Why Structured APIs Beat Vision-Based Computer Use for Claude Agents

For anyone building with Claude or Claude Code, this article lands on a very practical question: when should an agent click around a UI, and when should it call tools directly? Reflex’s benchmark makes the tradeoff feel much less abstract by showing that “computer use” can be dramatically more expensive, slower, and less reliable than structured API access on the same app.

Key Points

Reflex benchmarked two ways of letting Claude Sonnet operate the same admin panel:
- a vision agent using browser screenshots and clicks
- an API agent calling the same app logic through structured tool calls
The task was non-trivial: find a customer named “Smith” with the most orders, locate the most recent pending order, accept all pending reviews, and mark the order delivered.
The vision agent failed on the first attempt because it only saw one of four pending reviews and never paginated.
With a 14-step hand-holding walkthrough, the vision agent succeeded, but it took about 14 minutes and roughly half a million input tokens.
The API agent completed the task in 8 calls by reading structured responses directly from the handlers the UI already uses.
In the reported results, the vision path averaged:
- 53 steps
- 550,976 input tokens
- about 1003 seconds wall-clock time
The API path with Sonnet averaged:
- 8 calls
- 12,151 input tokens
- about 19.7 seconds wall-clock time
The cheapest configuration tested was API + Haiku, which finished in under 8 seconds with under 10k input tokens.
The paper’s central argument is architectural: if an agent has to “see” to act, it pays for every render, and better models don’t remove the need for those renders.
Reflex notes that its auto-generated HTTP endpoint plugin made the API path cheap to test, but the broader conclusion is not Reflex-specific.
The authors still say vision agents are the right choice for third-party or legacy systems you cannot modify.

My Take

What strikes me is how unglamorous the conclusion is: the expensive part isn’t always model intelligence, it’s interface design. I think a lot of people want to frame agent reliability as “use a bigger model,” but this benchmark argues something more annoying and more useful — if the app exposes structure, the agent’s job gets radically easier.

•••

### Tasks to perform
A: Reproduce the passage of the article on vision versus API agents that starts at the words "The paper’s central" and ends after the words "gets radically easier.".
B: Answer these questions from the article on vision versus API agents, one answer per line, each marked like its question:
(i) Why did the vision agent fail on its first attempt?
(ii) Which configuration tested was the cheapest?
(iii) For what kind of systems do the authors still consider vision agents the right choice?

### Information shown

•••

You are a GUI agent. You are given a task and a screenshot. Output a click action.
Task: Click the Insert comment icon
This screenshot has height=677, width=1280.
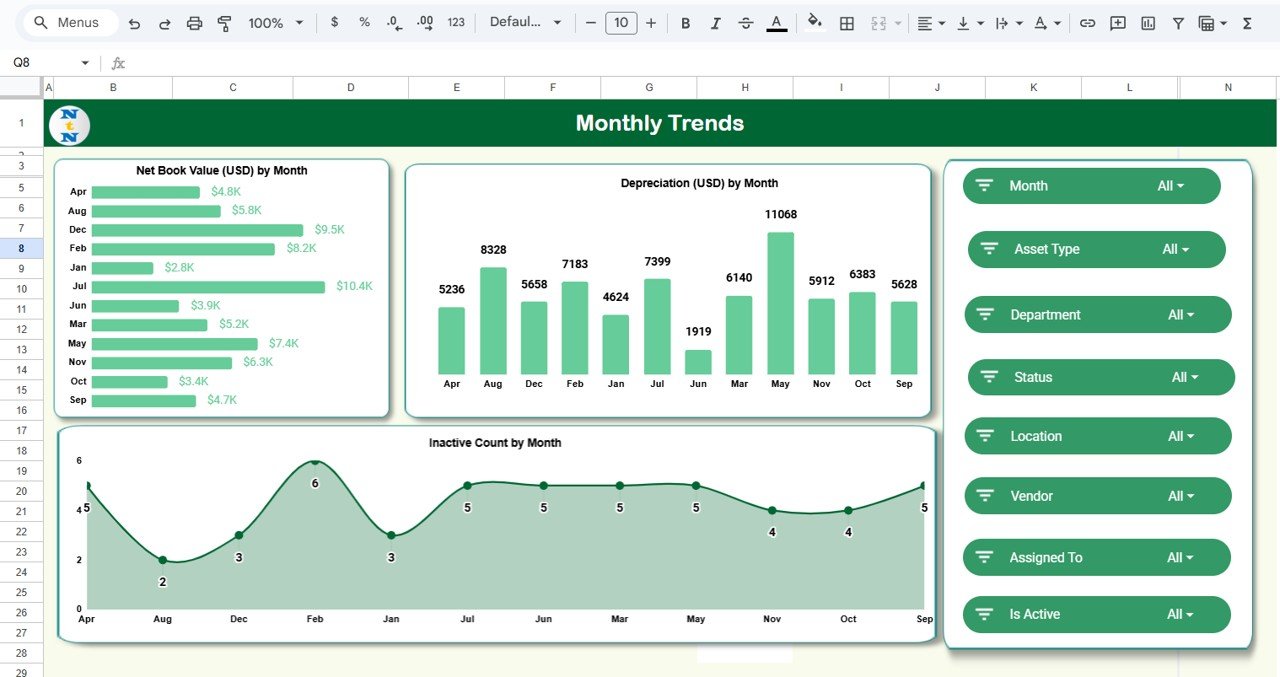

•••

### Task solutions
A:
The paper’s central argument is architectural: if an agent has to “see” to act, it pays for every render, and better models don’t remove the need for those renders.
Reflex notes that its auto-generated HTTP endpoint plugin made the API path cheap to test, but the broader conclusion is not Reflex-specific.
The authors still say vision agents are the right choice for third-party or legacy systems you cannot modify.

My Take

What strikes me is how unglamorous the conclusion is: the expensive part isn’t always model intelligence, it’s interface design. I think a lot of people want to frame agent reliability as “use a bigger model,” but this benchmark argues something more annoying and more useful — if the app exposes structure, the agent’s job gets radically easier.

B:
(i) It saw only one of four pending reviews and never paginated.
(ii) API + Haiku, which finished in under 8 seconds with under 10k input tokens.
(iii) Third-party or legacy systems you cannot modify.